=== Data ===
========================================
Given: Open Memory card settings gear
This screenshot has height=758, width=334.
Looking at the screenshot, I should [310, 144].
========================================
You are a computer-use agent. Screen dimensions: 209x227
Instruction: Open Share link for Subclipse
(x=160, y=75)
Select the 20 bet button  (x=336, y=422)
========================================
=== What the exercise asks ===
All that is wanted is a faithful reproduction of the line above with "You are a computer-use", the line with "Select the 20", and every line in between.

=== Answer section ===
You are a computer-use agent. Screen dimensions: 209x227
Instruction: Open Share link for Subclipse
(x=160, y=75)
Select the 20 bet button  (x=336, y=422)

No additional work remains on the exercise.